From: Yury Norov <yury.norov@gmail.com>
To: Alexander Potapenko <glider@google.com>
Cc: catalin.marinas@arm.com, will@kernel.org, pcc@google.com,
andreyknvl@gmail.com, andriy.shevchenko@linux.intel.com,
linux@rasmusvillemoes.dk, linux-kernel@vger.kernel.org,
linux-arm-kernel@lists.infradead.org, eugenis@google.com,
syednwaris@gmail.com, william.gray@linaro.org,
Arnd Bergmann <arnd@arndb.de>
Subject: Re: [PATCH v4 1/5] lib/bitmap: add bitmap_{set,get}_value()
Date: Fri, 4 Aug 2023 12:55:01 -0700 [thread overview]
Message-ID: <ZM1XlUbAJ7Qpd6OO@yury-ThinkPad> (raw)
In-Reply-To: <CAG_fn=VrPJj6YowHNki5RGAAs8qvwZpUVN4K9qw=cf4aW7Qw9A@mail.gmail.com>
On Fri, Aug 04, 2023 at 06:07:00PM +0200, Alexander Potapenko wrote:
> > space >= nbits <=>
> > BITS_PER_LONG - offset >= nbits <=>
> > offset + nbits <= BITS_PER_LONG
> >
> > > map[index] &= (fit ? (~(GENMASK(nbits - 1, 0) << offset)) :
> >
> > So here GENMASK(nbits + offset - 1, offset) is at max:
> > GENMASK(BITS_PER_LONG - 1, offset).

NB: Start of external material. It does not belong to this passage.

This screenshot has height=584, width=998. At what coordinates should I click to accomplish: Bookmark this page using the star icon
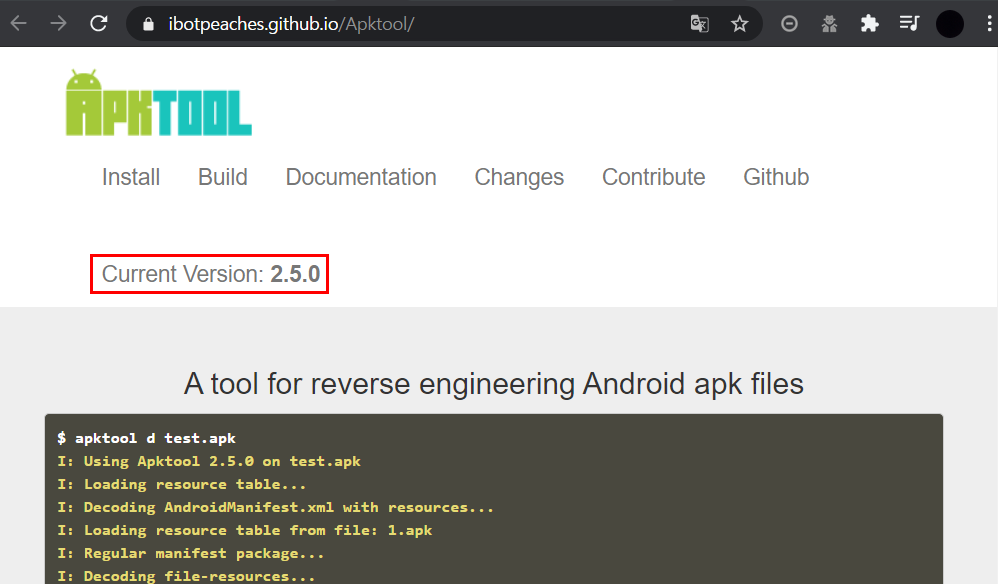740,22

And it never overflows, which is my
> > point. Does it make sense?
>
> It indeed does. Perhaps pulling offset inside GENMASK is not a bug
> after all (a simple test does not show any difference between their
> behavior.
> But `GENMASK(nbits - 1 + offset, offset)` blows up the code (see below).
> My guess is that this happens because the compiler fails to reuse the
> value of `GENMASK(nbits - 1, 0)` used to clamp the value to write, and
> calculates `GENMASK(nbits - 1 + offset, offset)` from scratch.
OK. Can you put a comment explaining this? Or maybe would be even
better to use BITMAP_LAST_WORD_MASK() here:
mask = BITMAP_LAST_WORD_MASK(nbits);
value &= mask;
...
map[index] &= (fit ? (~mask << offset)) :
> > > ~BITMAP_FIRST_WORD_MASK(start));
> >
> > As I said, ~BITMAP_FIRST_WORD_MASK() is the same as BITMAP_LAST_WORD_MASK()
> > and vise-versa.
>
> Surprisingly, ~BITMAP_FIRST_WORD_MASK() generates better code than
> BITMAP_LAST_WORD_MASK().
Wow... If that's consistent across different compilers/arches, we'd
just drop the latter. Thanks for pointing that. I'll check.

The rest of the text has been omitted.